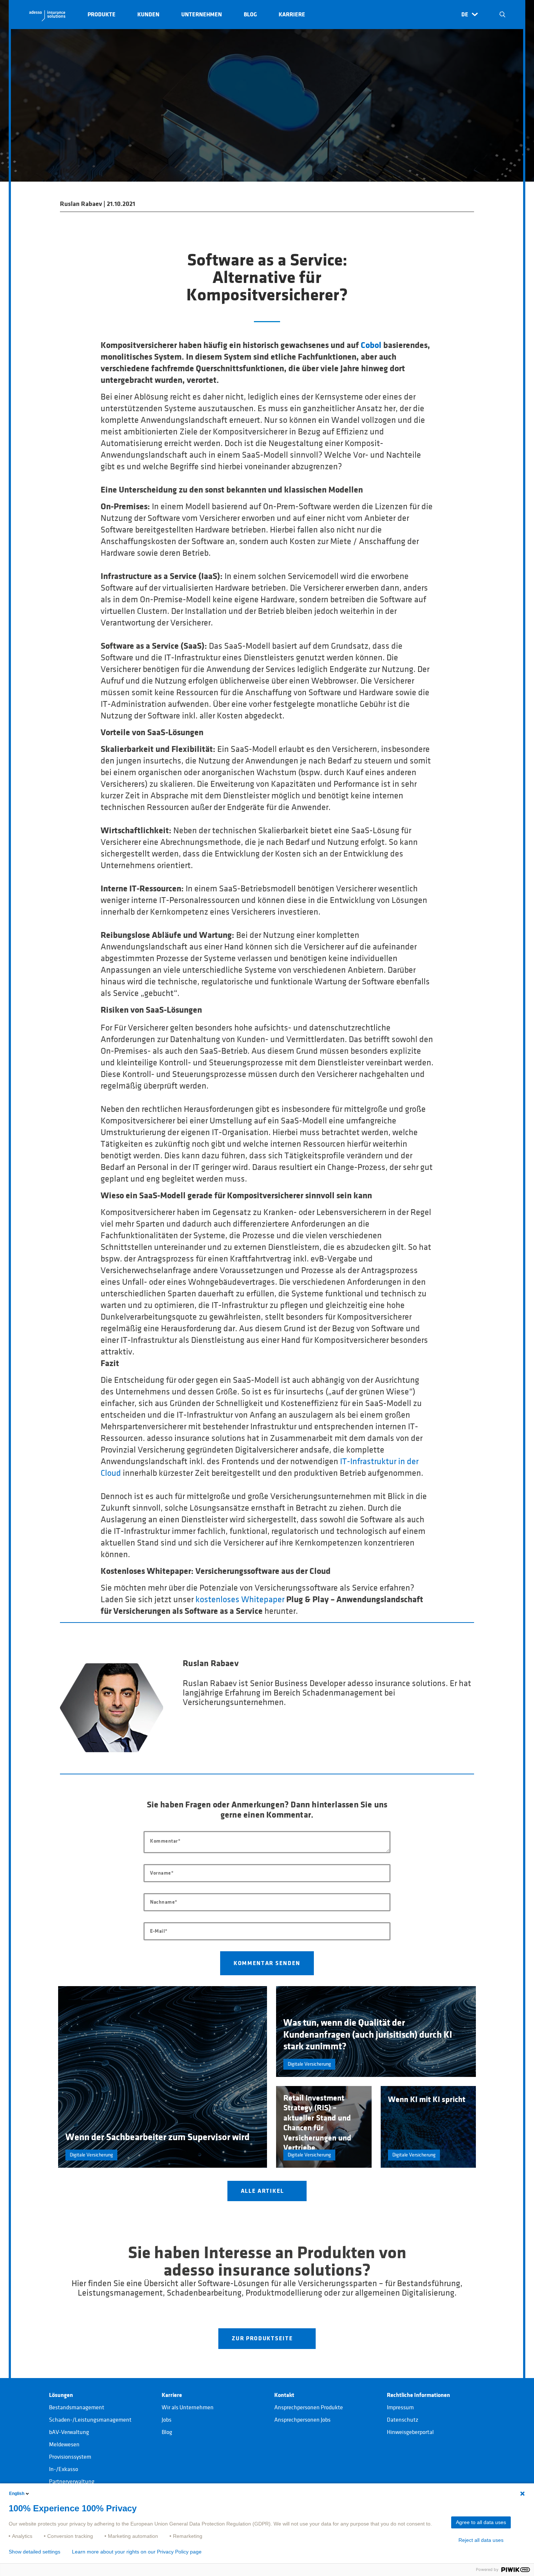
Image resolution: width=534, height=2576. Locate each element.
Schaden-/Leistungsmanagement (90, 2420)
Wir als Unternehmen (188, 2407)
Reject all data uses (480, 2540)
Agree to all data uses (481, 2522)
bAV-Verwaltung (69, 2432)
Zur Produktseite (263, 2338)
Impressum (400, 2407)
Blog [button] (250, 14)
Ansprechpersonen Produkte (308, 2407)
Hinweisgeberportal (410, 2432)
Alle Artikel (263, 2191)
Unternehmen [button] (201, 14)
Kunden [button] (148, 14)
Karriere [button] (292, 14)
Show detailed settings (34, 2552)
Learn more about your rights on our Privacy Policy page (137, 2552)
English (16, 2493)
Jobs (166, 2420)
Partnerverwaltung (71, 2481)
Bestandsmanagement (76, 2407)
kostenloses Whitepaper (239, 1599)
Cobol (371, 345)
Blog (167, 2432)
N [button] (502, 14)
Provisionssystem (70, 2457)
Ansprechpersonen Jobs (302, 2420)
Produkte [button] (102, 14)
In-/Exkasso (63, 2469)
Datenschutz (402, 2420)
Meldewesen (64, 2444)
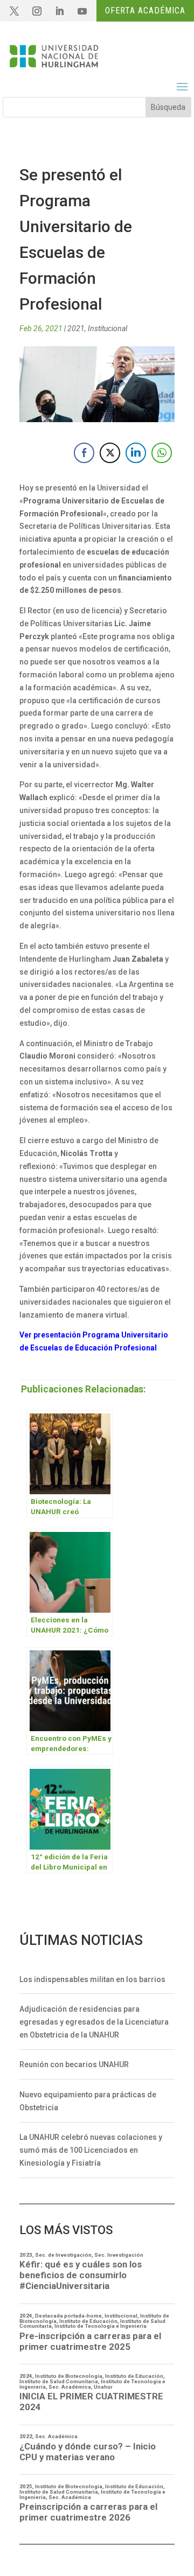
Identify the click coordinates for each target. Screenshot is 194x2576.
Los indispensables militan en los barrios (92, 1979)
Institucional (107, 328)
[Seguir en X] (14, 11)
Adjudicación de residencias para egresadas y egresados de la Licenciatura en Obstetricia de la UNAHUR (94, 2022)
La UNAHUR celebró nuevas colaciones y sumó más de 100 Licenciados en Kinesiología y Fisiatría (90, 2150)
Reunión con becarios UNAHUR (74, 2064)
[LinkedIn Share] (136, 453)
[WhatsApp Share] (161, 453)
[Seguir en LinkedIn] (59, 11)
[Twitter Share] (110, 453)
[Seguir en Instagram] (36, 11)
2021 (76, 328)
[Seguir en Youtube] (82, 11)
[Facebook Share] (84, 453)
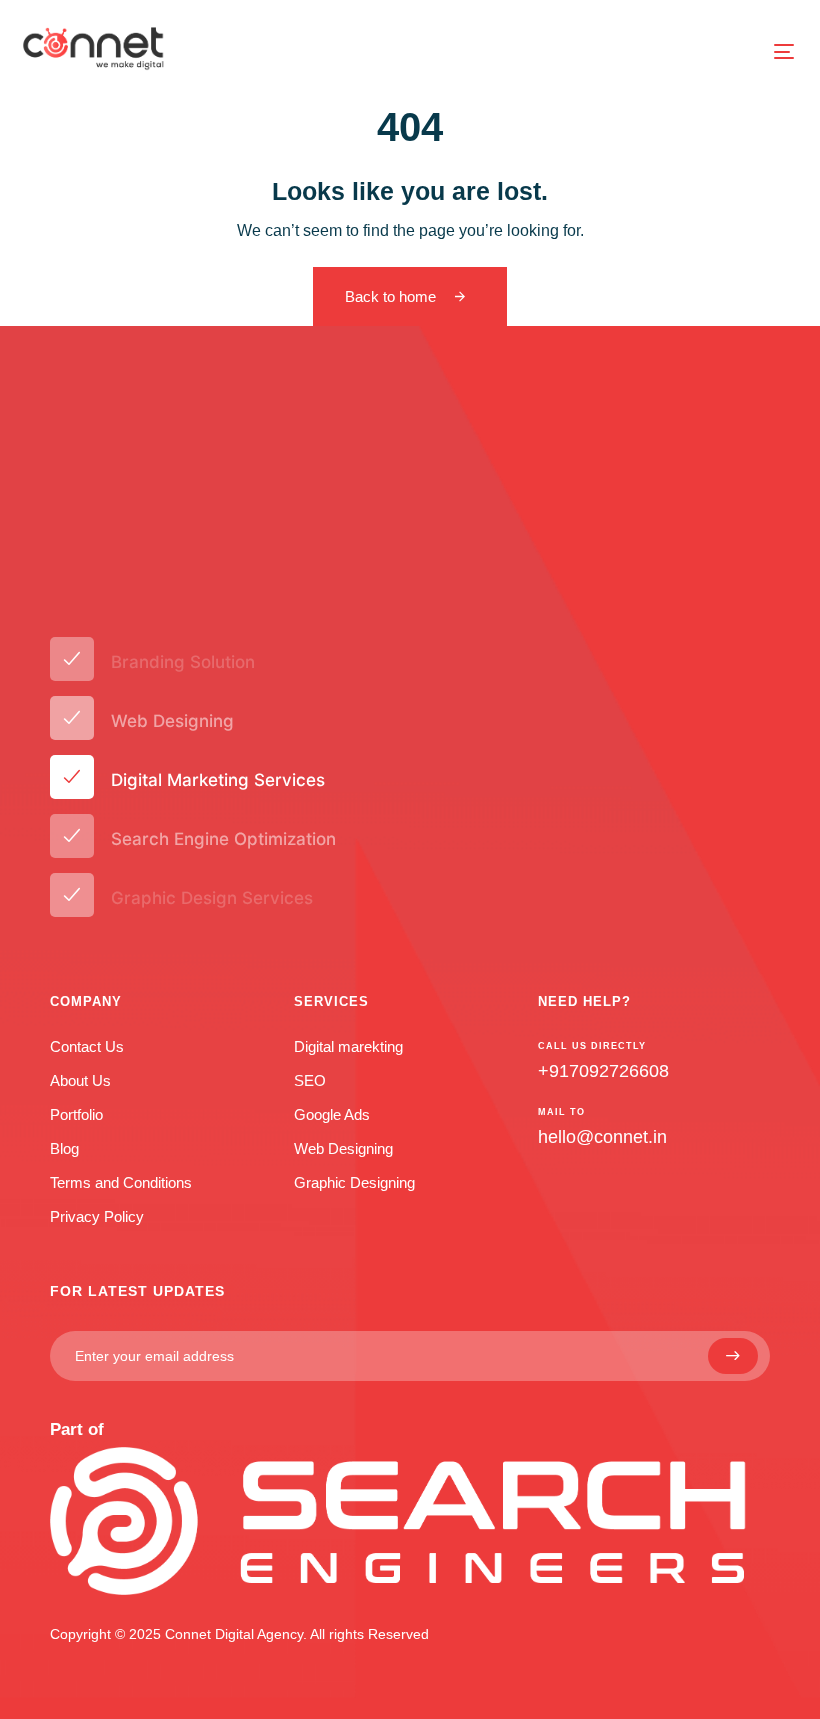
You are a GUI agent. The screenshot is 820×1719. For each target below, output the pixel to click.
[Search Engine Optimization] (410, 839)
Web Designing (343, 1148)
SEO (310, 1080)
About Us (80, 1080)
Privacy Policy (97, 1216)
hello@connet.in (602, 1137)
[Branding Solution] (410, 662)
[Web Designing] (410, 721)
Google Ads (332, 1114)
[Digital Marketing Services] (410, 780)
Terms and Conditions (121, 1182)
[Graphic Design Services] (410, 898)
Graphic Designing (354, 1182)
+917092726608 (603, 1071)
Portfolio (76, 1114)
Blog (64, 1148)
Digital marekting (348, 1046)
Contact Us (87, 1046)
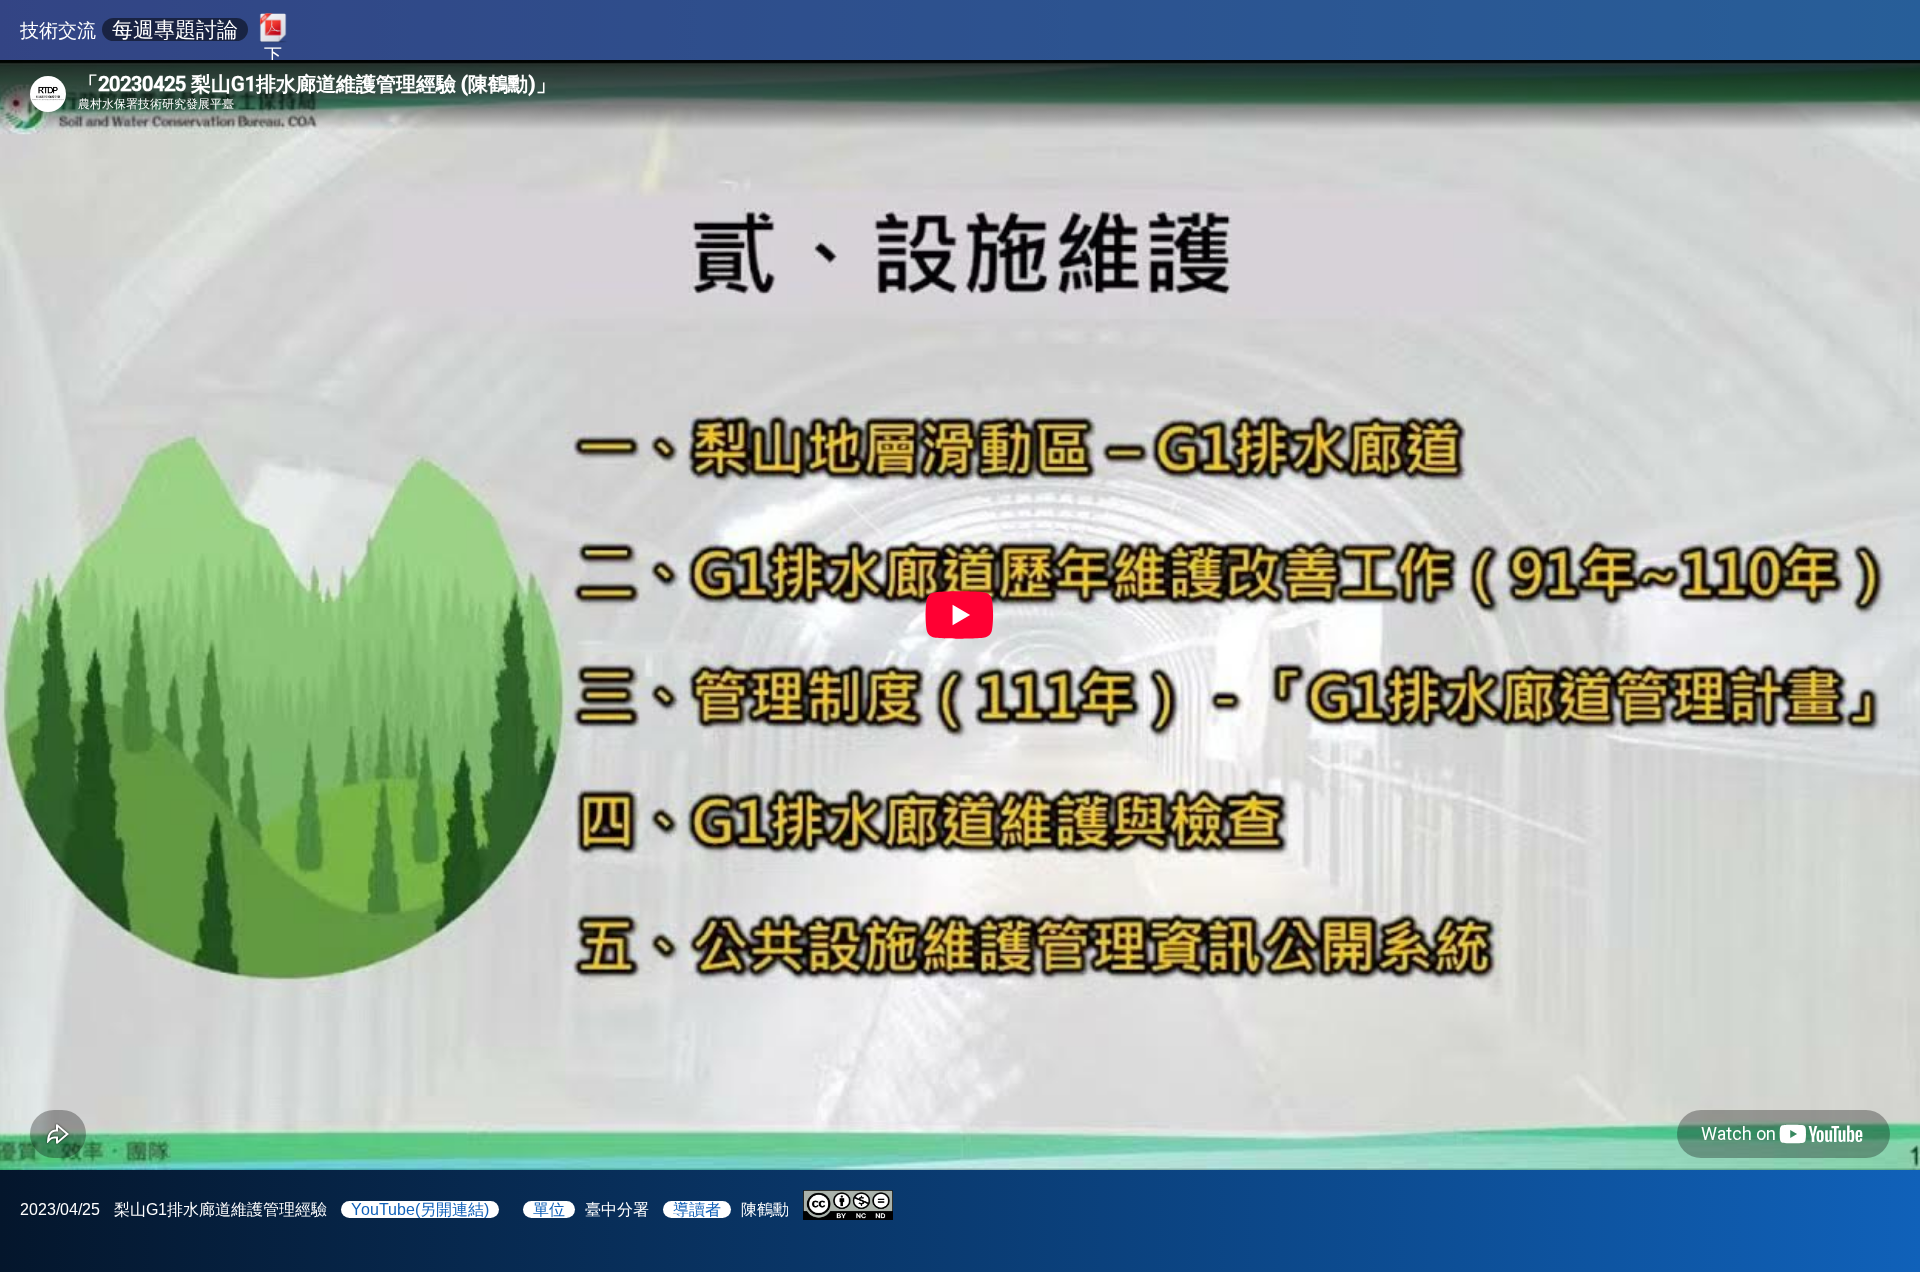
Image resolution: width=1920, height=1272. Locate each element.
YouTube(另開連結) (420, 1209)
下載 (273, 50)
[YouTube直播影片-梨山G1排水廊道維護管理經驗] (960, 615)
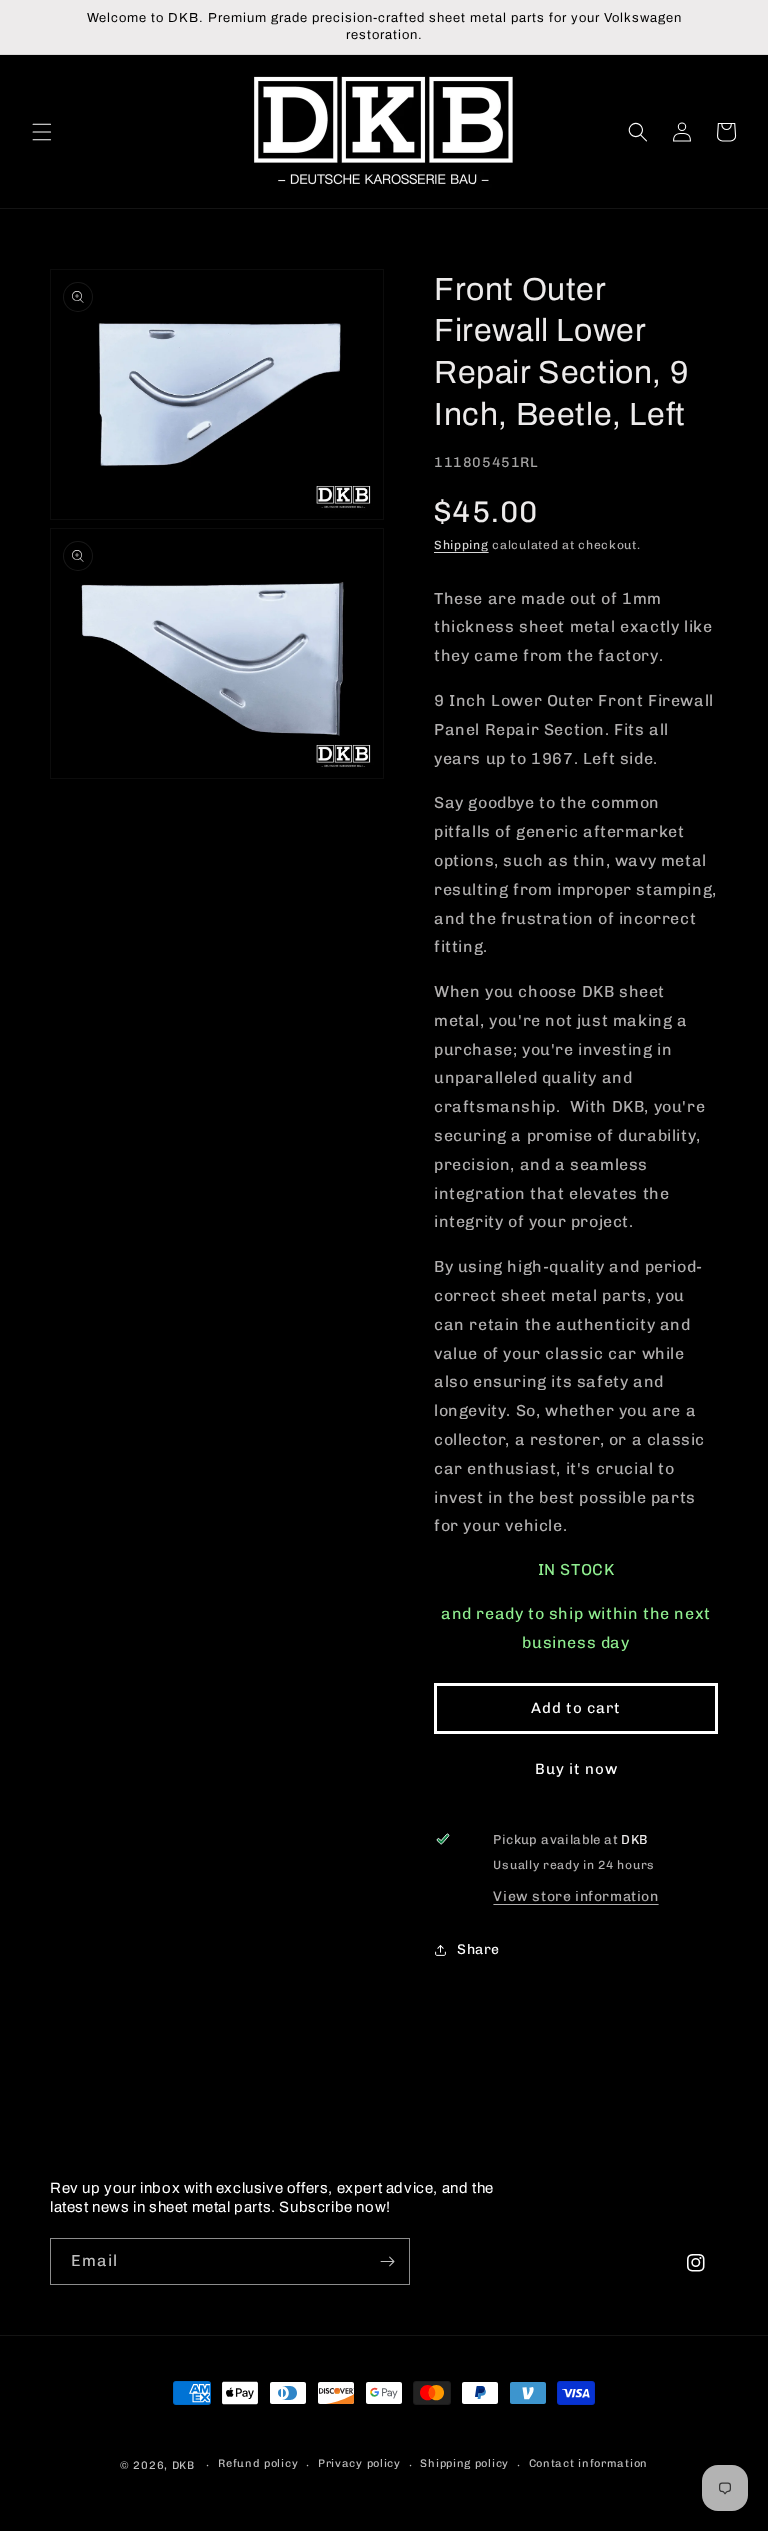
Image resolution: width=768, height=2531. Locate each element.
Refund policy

·····

> Work instructions: With the pictures left out, output the lines from the one containing "hello@connet.in (602, 1137)" through the last line of the records above, exactly as they are.

> Answer for the task:
hello@connet.in (602, 1137)
[Branding Solution] (410, 662)
[Web Designing] (410, 721)
Google Ads (332, 1114)
[Digital Marketing Services] (410, 780)
Terms and Conditions (121, 1182)
[Graphic Design Services] (410, 898)
Graphic Designing (354, 1182)
+917092726608 (603, 1071)
Portfolio (76, 1114)
Blog (64, 1148)
Digital marekting (348, 1046)
Contact Us (87, 1046)
Image resolution: width=1920, height=1272. Locate each element.
YouTube(另開連結) (420, 1209)
下載 (273, 50)
[YouTube直播影片-梨山G1排水廊道維護管理經驗] (960, 615)
Image resolution: width=768, height=2531. Locate each element.
Refund policy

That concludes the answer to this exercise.